He nodded assent; he could hardly hear for interferences. Then he scrawled some illegible signs, then words; then, at last, the text came out.

“Cut off at 12,000 feet, above the storm. Proceeding due west toward interior; found we had been carried above sea. No visibility below. Impossible know if still flying over sea. Report if storm extends interior.”

By reason of the storms the telegram had to be relayed from post to post to Buenos Aires, bearing its message through the night like balefires lit from tower to tower.

Buenos Aires transmitted a reply. “Storm covers all interior area. How much gasoline left?”

“For thirty minutes.” These words sped back from post to post to Buenos Aires.
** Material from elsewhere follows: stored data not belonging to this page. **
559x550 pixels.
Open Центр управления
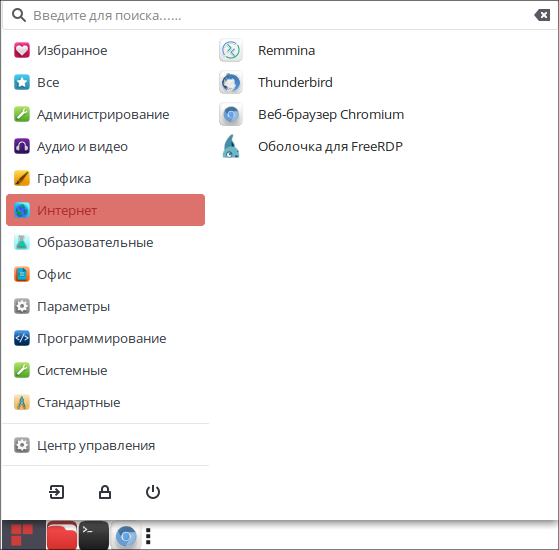[106, 445]
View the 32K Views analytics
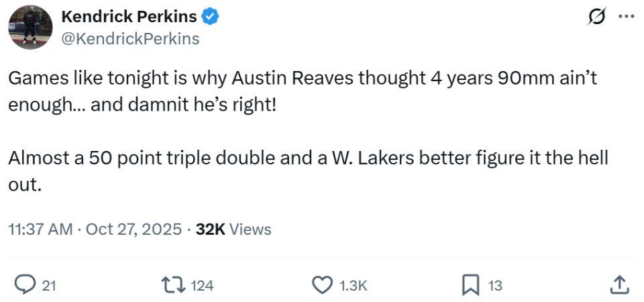644x302 pixels. click(233, 230)
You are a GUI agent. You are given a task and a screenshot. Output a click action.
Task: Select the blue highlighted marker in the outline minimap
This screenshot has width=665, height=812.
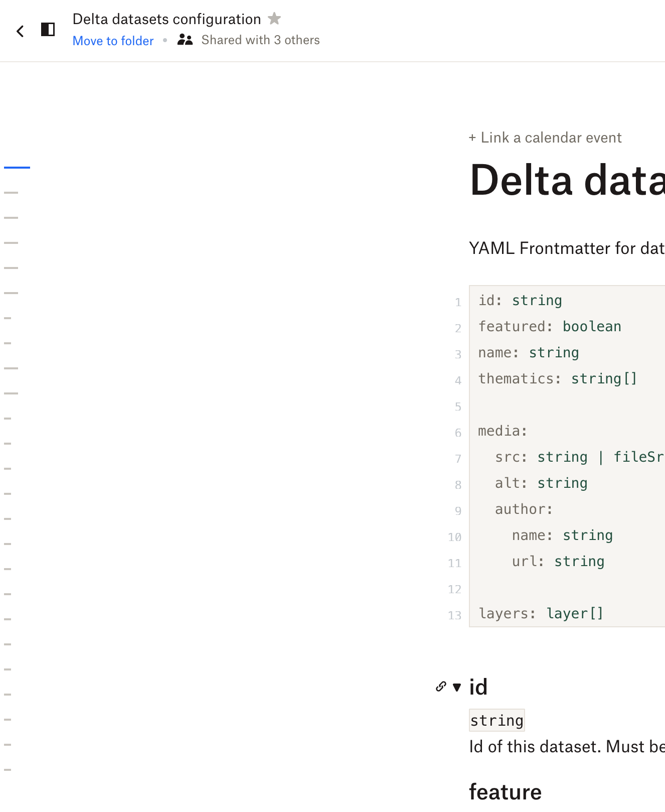tap(17, 167)

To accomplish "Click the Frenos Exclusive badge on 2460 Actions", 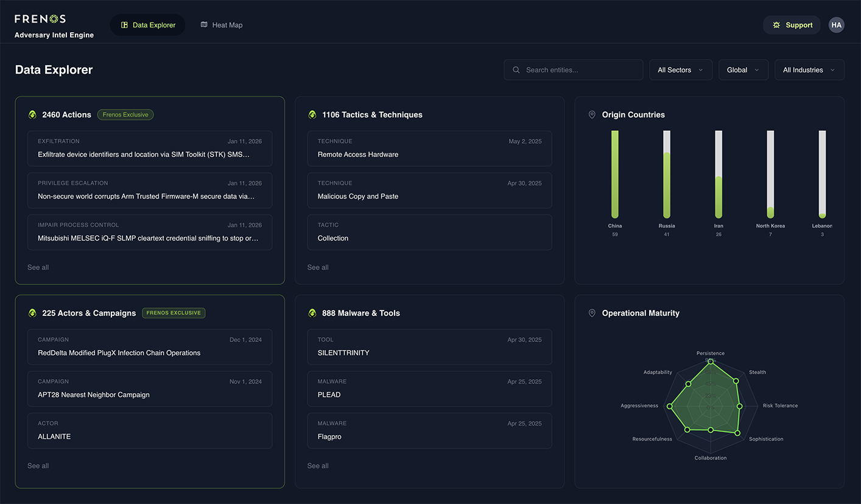I will [125, 114].
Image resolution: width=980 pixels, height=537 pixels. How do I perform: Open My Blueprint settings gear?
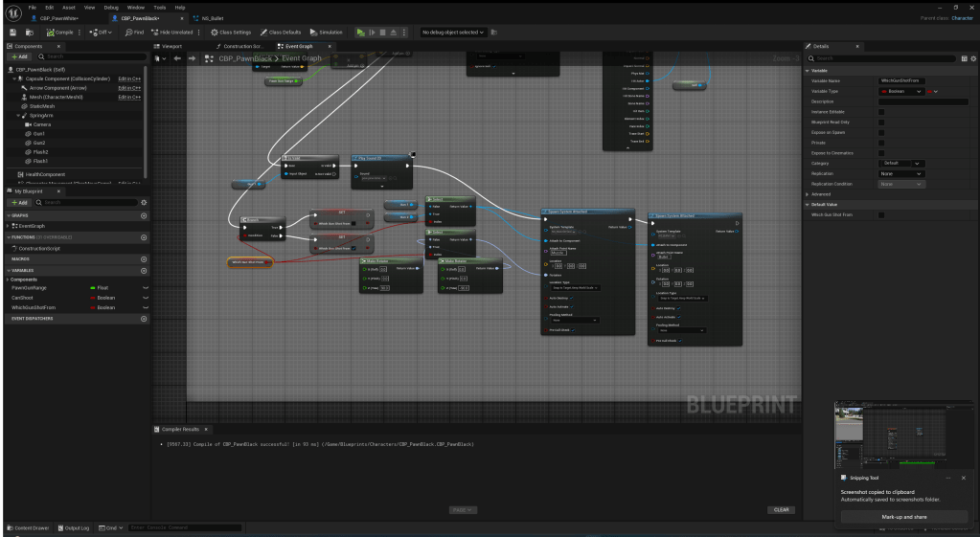144,203
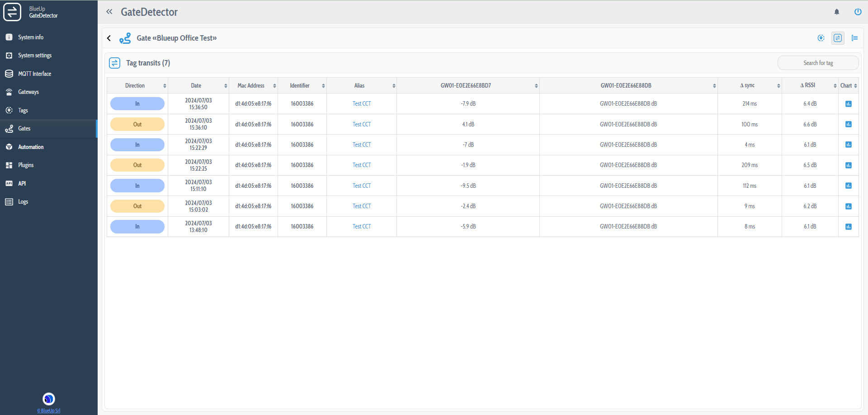Click the gate target settings icon
Screen dimensions: 868x415
(821, 38)
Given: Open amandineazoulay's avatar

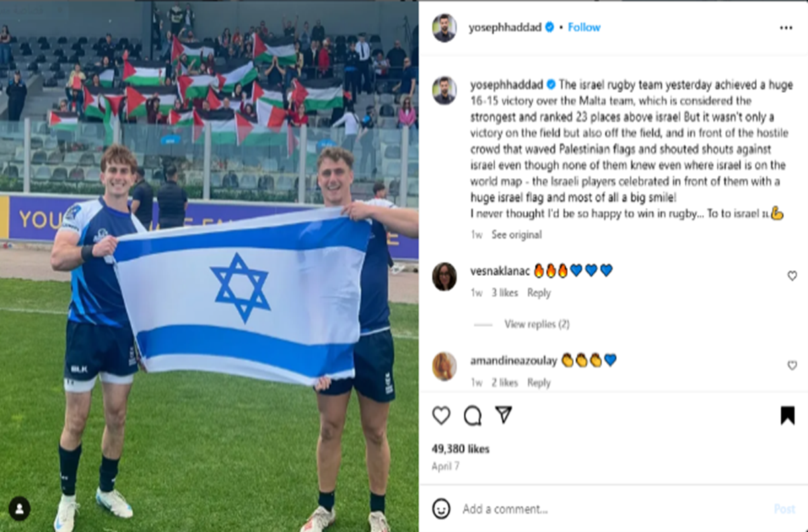Looking at the screenshot, I should pyautogui.click(x=444, y=366).
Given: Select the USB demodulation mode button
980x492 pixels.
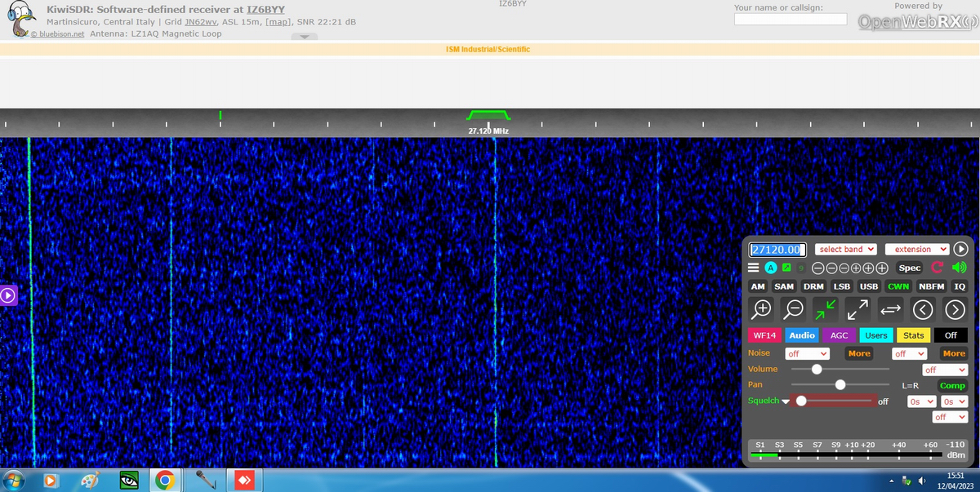Looking at the screenshot, I should [869, 286].

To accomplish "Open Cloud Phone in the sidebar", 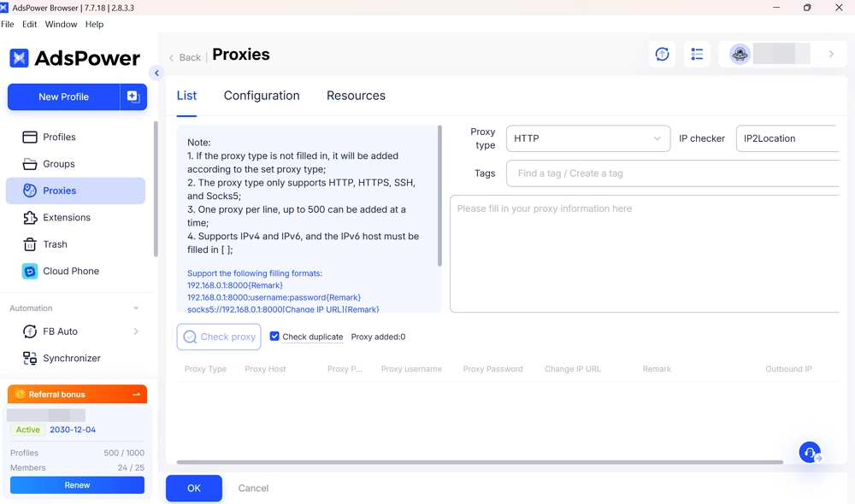I will click(x=71, y=271).
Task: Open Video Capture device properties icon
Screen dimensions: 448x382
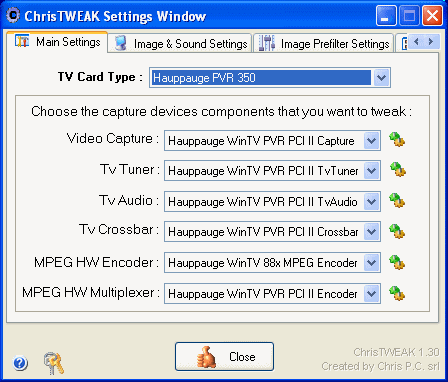Action: pos(397,140)
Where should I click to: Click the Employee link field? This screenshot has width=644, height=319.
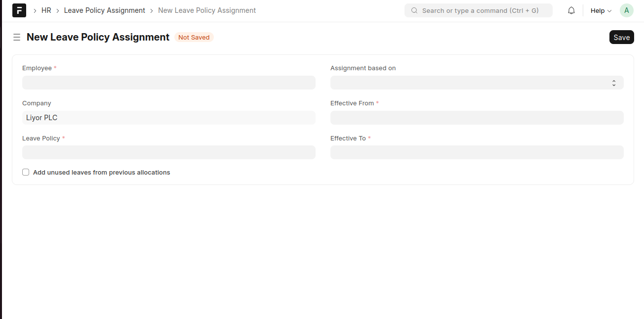point(168,83)
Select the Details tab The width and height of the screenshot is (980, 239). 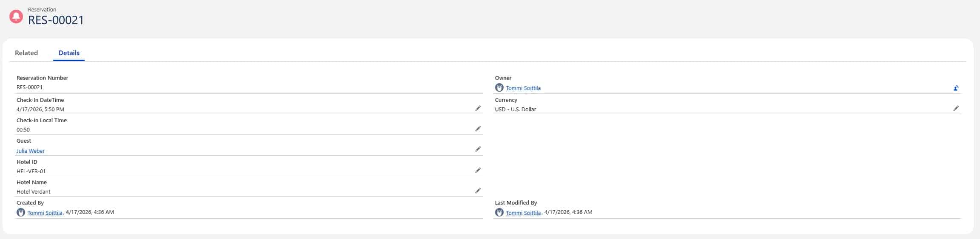(69, 53)
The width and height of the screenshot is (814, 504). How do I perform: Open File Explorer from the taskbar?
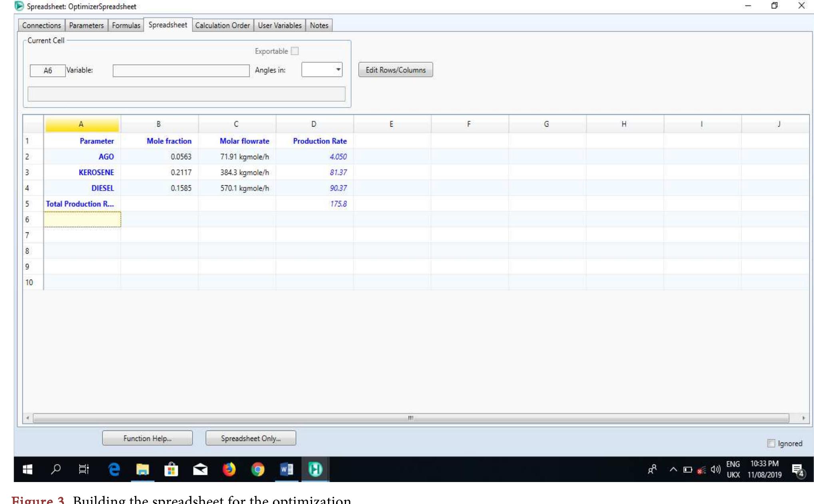coord(143,469)
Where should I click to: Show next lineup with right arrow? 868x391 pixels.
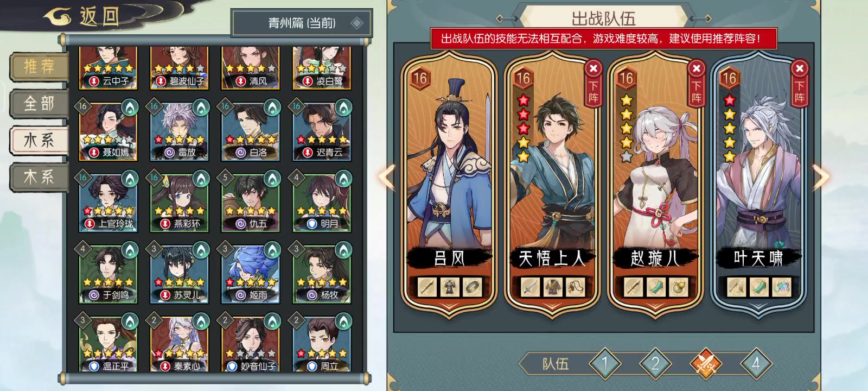pyautogui.click(x=821, y=176)
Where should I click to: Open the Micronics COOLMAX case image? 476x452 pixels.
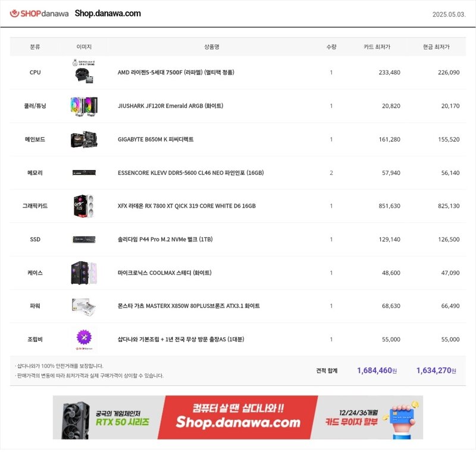84,273
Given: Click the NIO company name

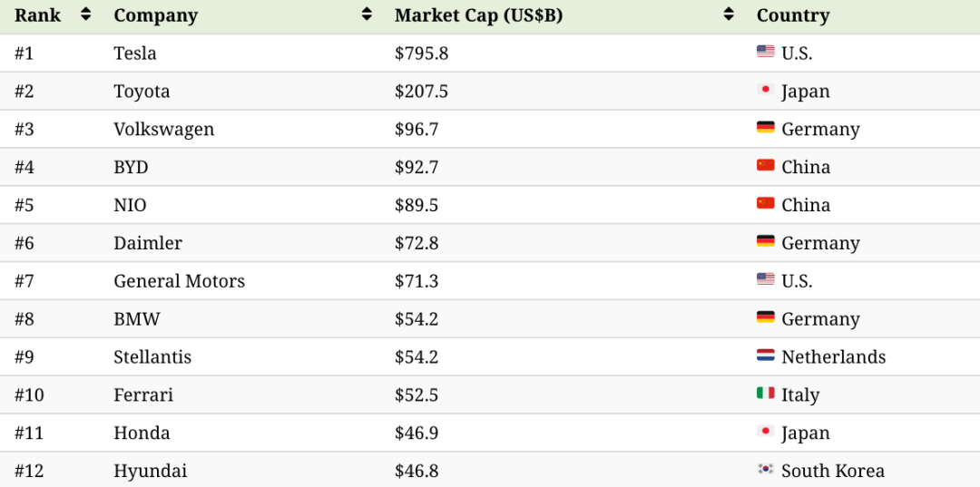Looking at the screenshot, I should pos(130,205).
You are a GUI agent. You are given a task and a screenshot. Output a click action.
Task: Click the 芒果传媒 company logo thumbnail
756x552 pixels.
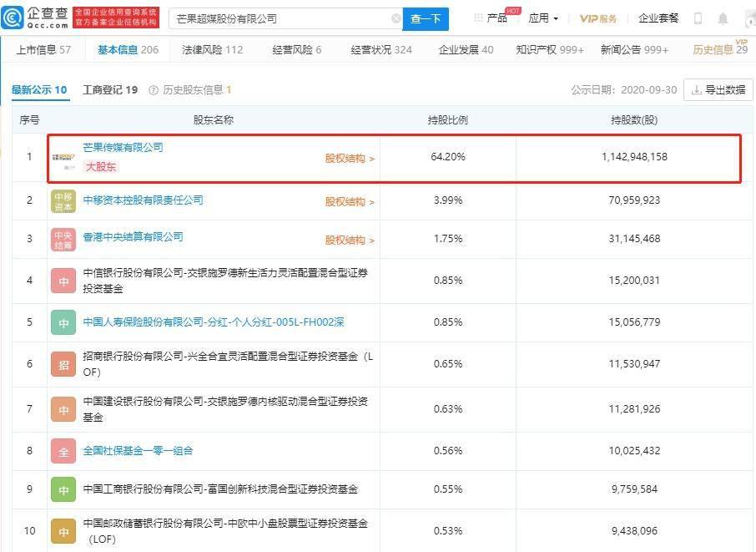click(63, 160)
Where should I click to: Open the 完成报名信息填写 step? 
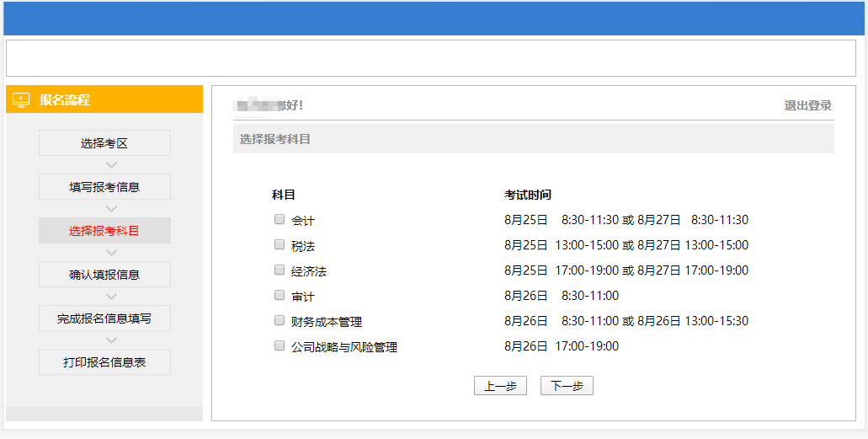104,319
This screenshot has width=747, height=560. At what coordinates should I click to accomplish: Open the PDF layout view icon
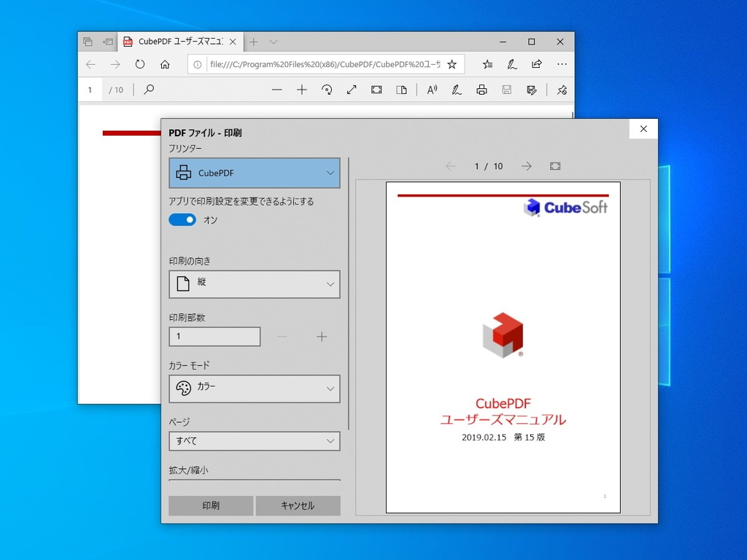click(401, 89)
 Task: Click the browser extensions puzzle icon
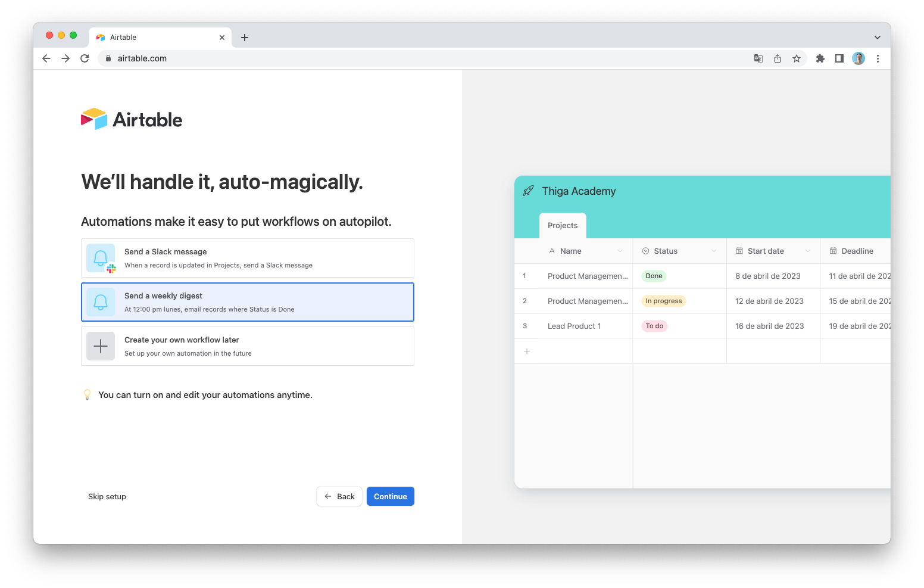point(820,58)
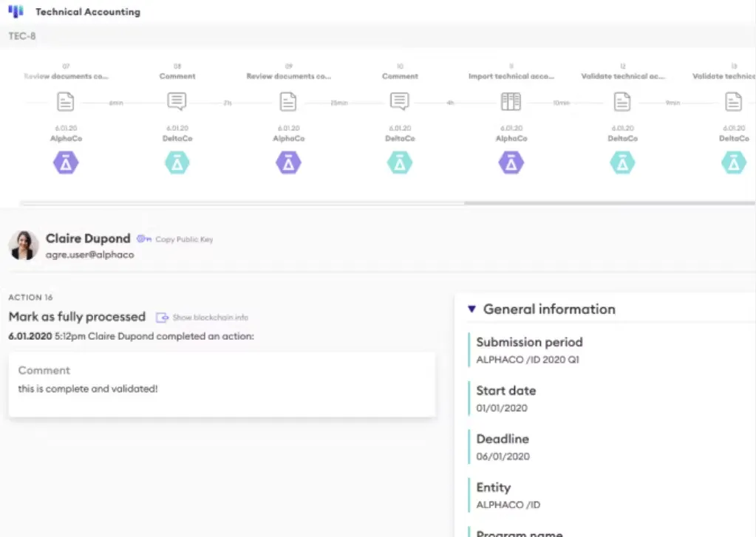The height and width of the screenshot is (537, 756).
Task: Select step 10 Comment speech bubble icon
Action: pyautogui.click(x=400, y=101)
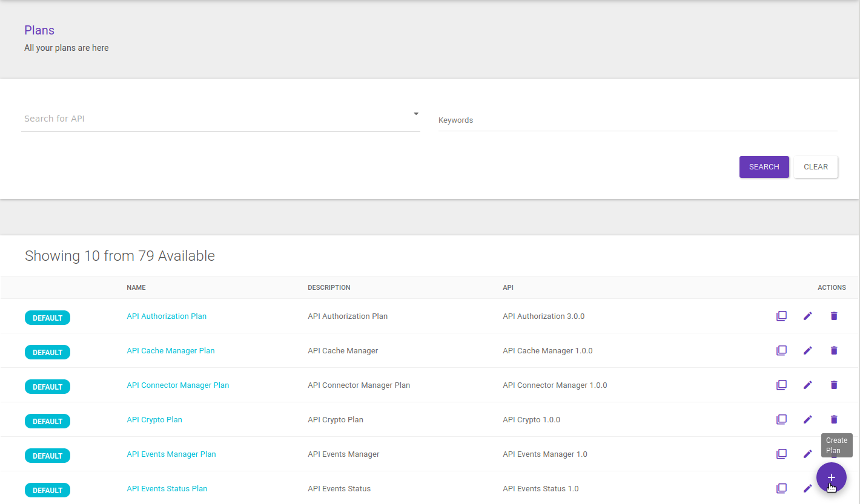Screen dimensions: 860x504
Task: Clone the API Events Status Plan
Action: tap(781, 488)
In under half an hour the plane was doomed to plunge into a cyclone which would crash it to the earth.

XVIII

Rivière was musing, all hope lost; somewhere this plane would founder in the darkness. A picture rose in his mind of a scene which had impressed him in his boyhood; a pond that was being emptied to find a body. Thus, till this flood of darkness had been drained off the earth and daylight turned toward the plains and cornfields, nothing would be found. Then some humble peasants perhaps would come on two young bodies, their elbows folded on their faces, like children asleep amid the grass and gold of some calm scene. Drowned by the night.

Rivière thought of all the treasure buried in the depths of night, as in deep, legendary seas. Night's
apple trees that wait upon the dawn with all their flowers that serve as yet no purpose. Night, perfume-laden, that hides the lambs asleep and flowers that have no color yet.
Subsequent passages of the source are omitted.